Work request: Begin with the line where "Instruction: Open the" appears. Set down that line and the rest of the records below it exactly as given.

Data for this exercise:

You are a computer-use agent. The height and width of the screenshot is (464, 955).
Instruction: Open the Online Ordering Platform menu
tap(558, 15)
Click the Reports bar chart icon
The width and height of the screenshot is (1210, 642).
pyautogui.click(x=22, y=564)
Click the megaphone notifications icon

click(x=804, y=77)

Solution to this task:
Instruction: Open the Online Ordering Platform menu
tap(558, 15)
Click the Reports bar chart icon
The width and height of the screenshot is (1210, 642).
pyautogui.click(x=22, y=564)
Click the megaphone notifications icon

click(x=804, y=77)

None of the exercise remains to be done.